**Quoted passage:**
====
Title of the Invention

METHOD TO IMPROVE WATER SOLUBILITY OF REBAUDIOSIDE D

PRIORITY CLAIM

[0001] This application claims priority to U.S. Utility Patent Application No. 12/612,374, filed November 4, 2009, entitled “Method to Improve Water Solubility of Rebaudioside D”, the entire disclosure of which is herein incorporated by reference.

FIELD

[0002] Aspects of the disclosure generally relate to a method for improving the water solubility of a steviol glycoside. More specifically, a method is described for improving the water solubility of Rebaudioside D. The method yields a thermally stable anhydrous form of Rebaudioside D suitable for use in traditional processing methods in the food and beverage industry.

BACKGROUND

[0003] Steviol glycosides are sweet-tasting compounds extracted from the stevia plant (Stevia rebaudiana Bertoni). Typically, these compounds are found to include stevioside, steviolbioside, the Rebaudiosides, including Rebaudioside A (Reb A), Rebaudioside B (Reb B), Rebaudioside C (Reb C), Rebaudioside D (Reb D), and Rebaudioside E (Reb E), and dulcoside A. Many steviol glycosides are potent, non-nutritive sweeteners. Steviol glycosides comprise a diterpene core (formula I) substituted at R1 and R2 with various combinations of hydrogen, glucose, rhamnose, and xylose.
====
**Objective:** According to the patent text on Rebaudioside D, what plant are steviol glycosides extracted from? The material comes from a separate source.

**Dataset content:**
====
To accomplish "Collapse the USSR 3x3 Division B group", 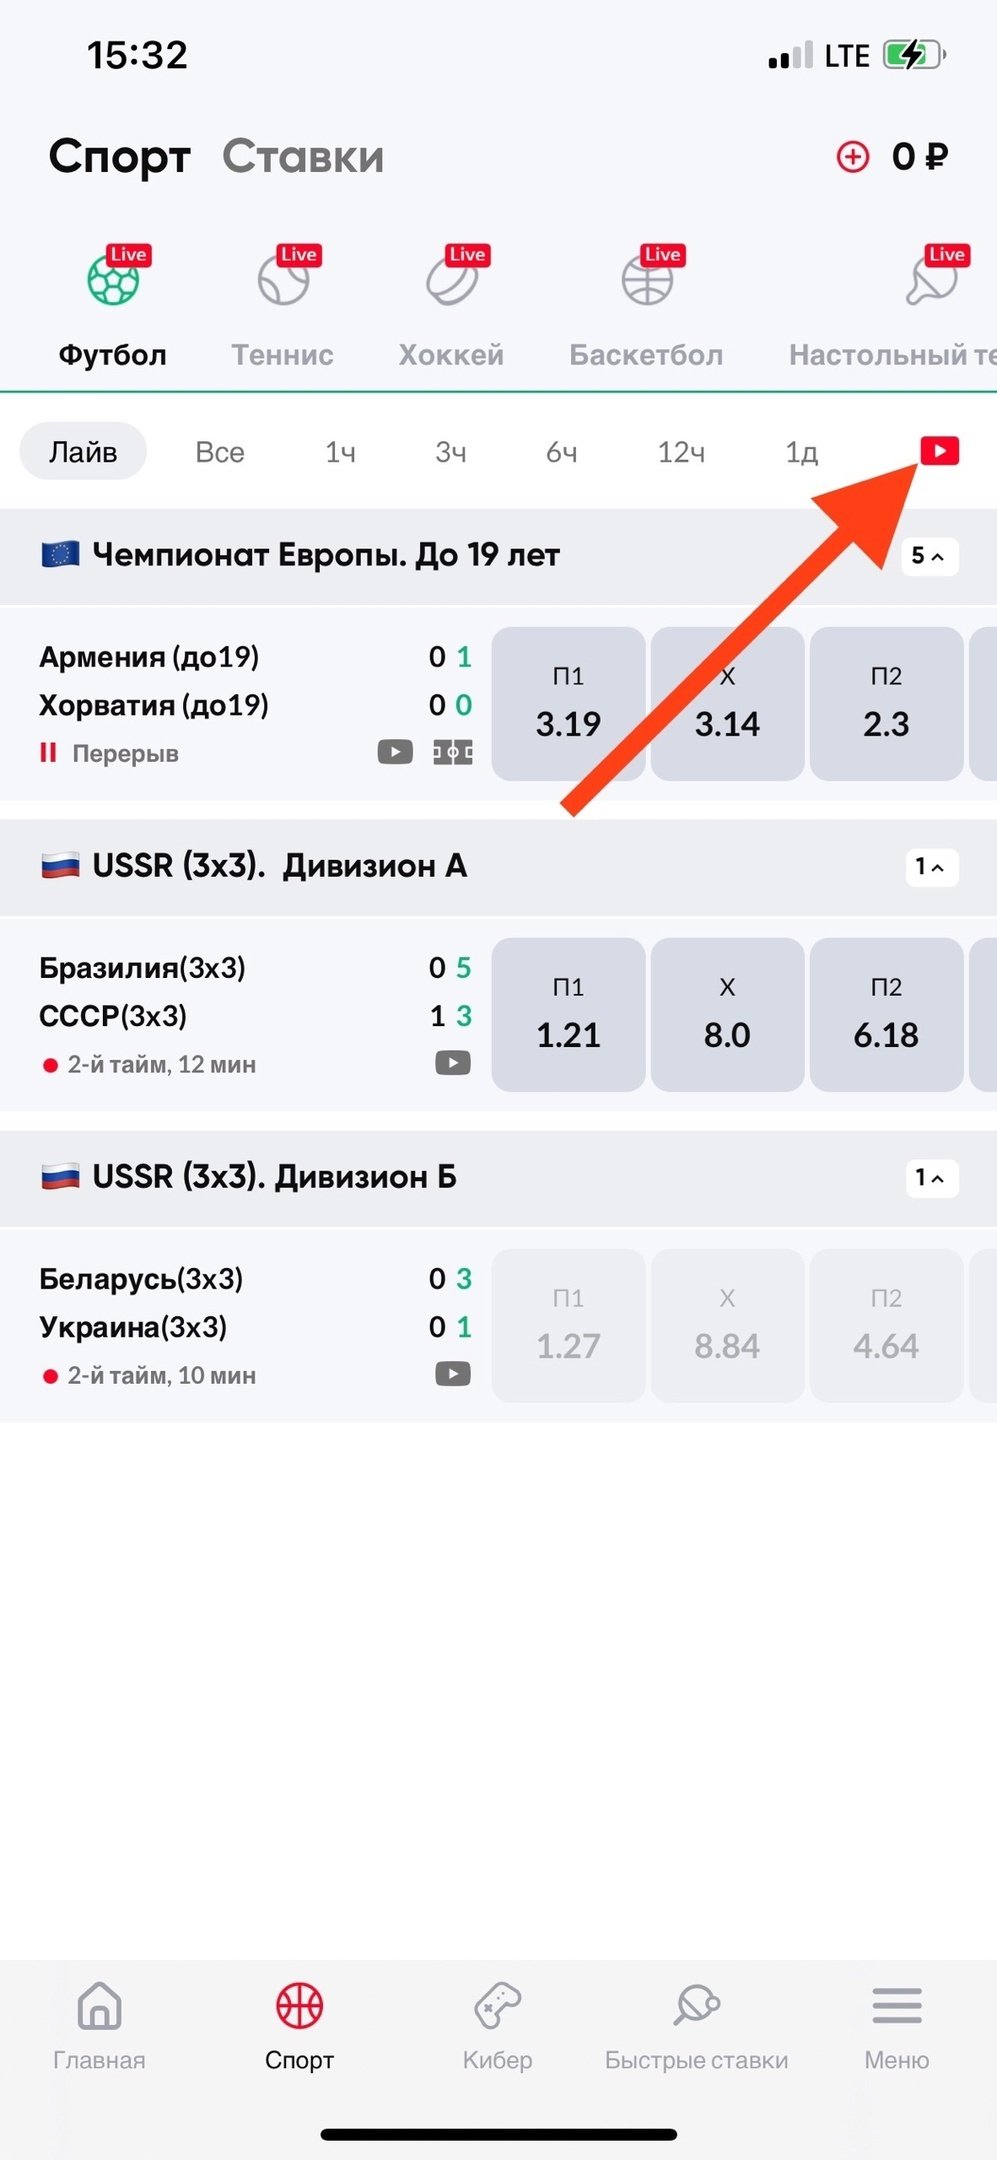I will (931, 1178).
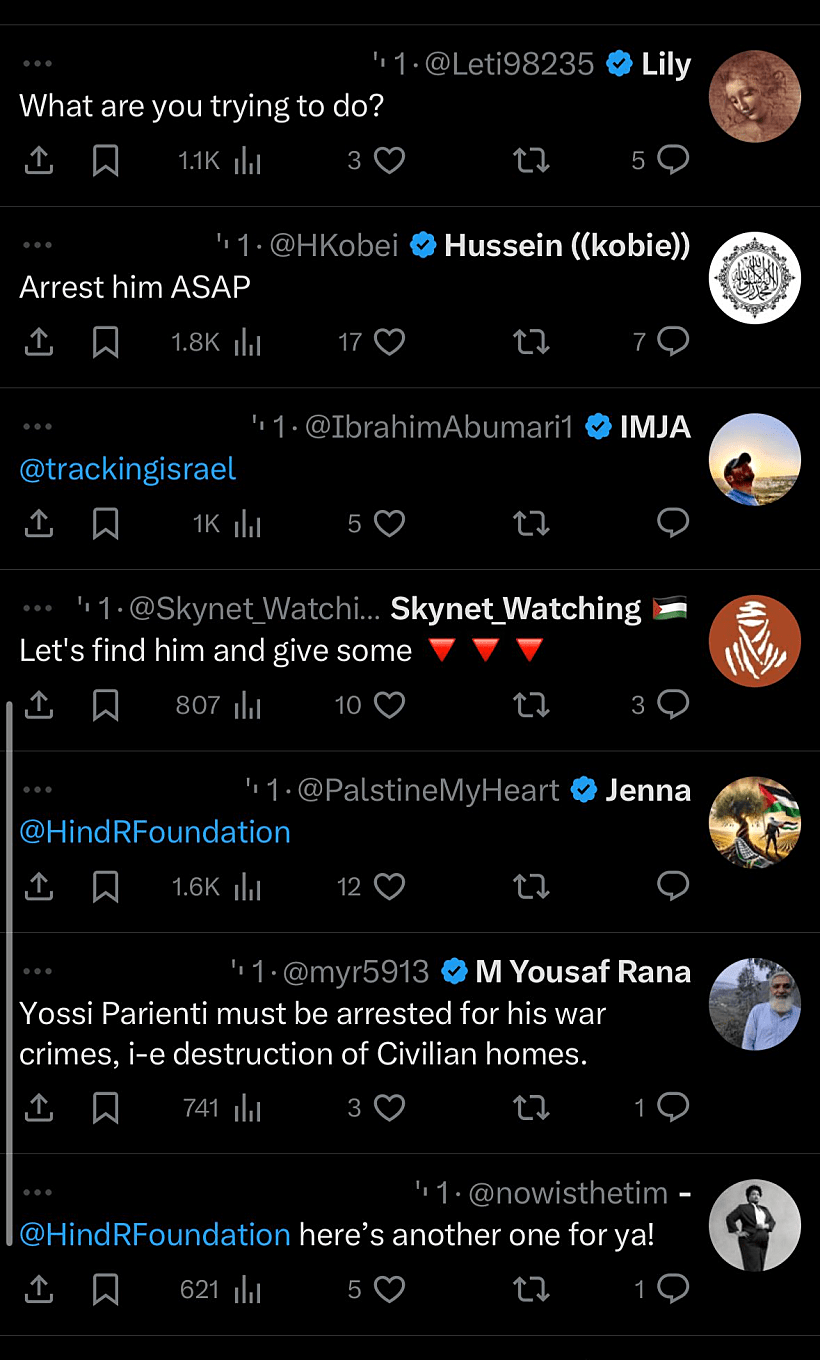Open Hussein ((kobie)) profile name
The width and height of the screenshot is (820, 1360).
(567, 245)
====
**The result:** The stevia plant (Stevia rebaudiana Bertoni).